Opinion
December 19, 1994
Appeal from the Supreme Court, Queens County (Corrado, J.).
Ordered that the judgment is affirmed.
The court did not deprive the defendant of his right to a public trial when it closed the courtroom during the testimony of undercover police officers. During the Hinton hearings (see, People v Hinton, 31 N.Y.2d 71, cert denied 410 U.S. 911), the undercover officers testified that they had been involved with undercover operations in the vicinity of the defendant's arrest at a specified address in Jamaica, Queens, and continued to work in that area. Both officers further testified that their safety and the safety of fellow police officers, as well as the integrity of ongoing investigations in the vicinity of the defendant's arrest, would be jeopardized if their identities were disclosed.
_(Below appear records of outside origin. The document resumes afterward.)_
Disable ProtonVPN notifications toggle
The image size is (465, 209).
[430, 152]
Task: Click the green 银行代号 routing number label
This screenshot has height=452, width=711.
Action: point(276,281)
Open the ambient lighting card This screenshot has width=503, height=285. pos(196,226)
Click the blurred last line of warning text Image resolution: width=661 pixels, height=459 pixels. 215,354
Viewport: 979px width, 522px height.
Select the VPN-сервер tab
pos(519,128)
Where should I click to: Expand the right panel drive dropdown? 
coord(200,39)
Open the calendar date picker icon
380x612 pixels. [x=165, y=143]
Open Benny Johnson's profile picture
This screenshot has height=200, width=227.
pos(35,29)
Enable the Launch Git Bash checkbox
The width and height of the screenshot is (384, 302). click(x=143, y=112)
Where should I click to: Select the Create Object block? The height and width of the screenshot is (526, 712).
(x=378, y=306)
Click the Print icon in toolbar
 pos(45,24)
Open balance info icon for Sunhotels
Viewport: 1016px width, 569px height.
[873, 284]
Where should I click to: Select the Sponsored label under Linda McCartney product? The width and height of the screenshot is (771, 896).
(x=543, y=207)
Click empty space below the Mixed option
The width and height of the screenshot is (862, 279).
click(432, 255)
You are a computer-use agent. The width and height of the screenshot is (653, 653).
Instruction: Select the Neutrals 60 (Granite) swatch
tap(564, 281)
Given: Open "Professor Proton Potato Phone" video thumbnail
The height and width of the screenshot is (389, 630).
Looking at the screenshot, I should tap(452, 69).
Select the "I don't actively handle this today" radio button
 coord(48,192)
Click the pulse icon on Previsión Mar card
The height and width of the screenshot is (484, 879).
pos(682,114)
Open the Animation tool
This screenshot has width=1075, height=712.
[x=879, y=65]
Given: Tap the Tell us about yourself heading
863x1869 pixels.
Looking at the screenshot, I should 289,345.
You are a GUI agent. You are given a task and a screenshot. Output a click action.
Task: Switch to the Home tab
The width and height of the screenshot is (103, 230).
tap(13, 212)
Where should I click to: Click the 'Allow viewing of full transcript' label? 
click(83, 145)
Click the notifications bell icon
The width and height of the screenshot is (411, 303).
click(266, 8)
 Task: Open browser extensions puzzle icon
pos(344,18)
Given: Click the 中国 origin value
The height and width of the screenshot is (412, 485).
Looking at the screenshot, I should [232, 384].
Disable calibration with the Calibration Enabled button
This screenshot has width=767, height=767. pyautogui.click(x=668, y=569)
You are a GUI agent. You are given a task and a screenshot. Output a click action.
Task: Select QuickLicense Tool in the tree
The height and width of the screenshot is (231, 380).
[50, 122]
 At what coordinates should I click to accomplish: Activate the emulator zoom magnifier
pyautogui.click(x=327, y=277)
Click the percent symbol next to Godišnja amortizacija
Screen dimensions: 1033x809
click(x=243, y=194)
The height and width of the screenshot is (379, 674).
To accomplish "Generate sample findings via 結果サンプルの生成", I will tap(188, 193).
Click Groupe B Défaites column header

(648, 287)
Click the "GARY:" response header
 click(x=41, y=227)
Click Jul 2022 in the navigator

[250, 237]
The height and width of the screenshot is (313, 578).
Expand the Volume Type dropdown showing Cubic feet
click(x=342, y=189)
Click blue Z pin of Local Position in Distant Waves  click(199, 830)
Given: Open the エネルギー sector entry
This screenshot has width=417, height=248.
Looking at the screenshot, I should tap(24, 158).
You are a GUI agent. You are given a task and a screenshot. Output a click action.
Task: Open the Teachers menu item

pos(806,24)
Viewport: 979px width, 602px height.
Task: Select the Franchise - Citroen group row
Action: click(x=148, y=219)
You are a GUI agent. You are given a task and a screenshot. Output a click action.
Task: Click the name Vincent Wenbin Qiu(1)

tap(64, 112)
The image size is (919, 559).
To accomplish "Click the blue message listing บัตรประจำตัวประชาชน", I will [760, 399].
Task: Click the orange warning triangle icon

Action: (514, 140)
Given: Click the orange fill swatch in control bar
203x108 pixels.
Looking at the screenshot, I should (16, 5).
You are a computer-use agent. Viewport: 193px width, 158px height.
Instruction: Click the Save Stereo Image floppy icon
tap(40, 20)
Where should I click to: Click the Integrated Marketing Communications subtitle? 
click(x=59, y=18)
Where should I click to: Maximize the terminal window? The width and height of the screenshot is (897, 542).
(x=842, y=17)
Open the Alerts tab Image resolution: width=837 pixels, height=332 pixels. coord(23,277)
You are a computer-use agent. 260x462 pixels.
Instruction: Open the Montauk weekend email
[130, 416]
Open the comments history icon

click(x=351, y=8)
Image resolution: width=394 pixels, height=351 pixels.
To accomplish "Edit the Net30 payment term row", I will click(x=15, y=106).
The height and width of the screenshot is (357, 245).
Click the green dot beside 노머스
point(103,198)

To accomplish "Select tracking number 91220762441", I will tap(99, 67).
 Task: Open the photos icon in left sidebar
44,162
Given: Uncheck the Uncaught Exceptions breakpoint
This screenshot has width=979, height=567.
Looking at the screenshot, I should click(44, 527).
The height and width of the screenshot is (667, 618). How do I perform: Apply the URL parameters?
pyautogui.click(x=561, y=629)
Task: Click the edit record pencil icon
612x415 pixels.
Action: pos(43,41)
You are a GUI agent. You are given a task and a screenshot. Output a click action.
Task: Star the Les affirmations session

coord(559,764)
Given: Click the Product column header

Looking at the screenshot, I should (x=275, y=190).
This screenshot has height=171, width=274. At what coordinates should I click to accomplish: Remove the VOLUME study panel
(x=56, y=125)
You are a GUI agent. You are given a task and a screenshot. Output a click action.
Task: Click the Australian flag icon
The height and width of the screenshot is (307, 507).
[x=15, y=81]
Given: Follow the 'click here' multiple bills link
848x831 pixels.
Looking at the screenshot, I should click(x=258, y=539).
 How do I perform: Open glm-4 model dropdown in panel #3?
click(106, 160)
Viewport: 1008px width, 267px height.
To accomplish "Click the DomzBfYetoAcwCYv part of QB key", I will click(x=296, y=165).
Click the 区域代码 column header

Thus, a sufficient link was established between the officers' concern for their safety and their open-court testimony, and the trial court did not improvidently exercise its discretion in closing the courtroom (see, People v Hosien, 204 A.D.2d 658; People v Skinner, 204 A.D.2d 664; People v Thompson, 202 A.D.2d 456; cf., People v Martinez, 82 N.Y.2d 436).
The sentence imposed did not constitute cruel and unusual punishment (see, People v Thompson, 83 N.Y.2d 477; People v Brown, 198 A.D.2d 424; People v Wilson, 190 A.D.2d 835) and, under the circumstances of this case, was neither harsh nor excessive (see, People v Suitte, 90 A.D.2d 80). Joy, J.P., Friedmann, Krausman and Florio, JJ., concur.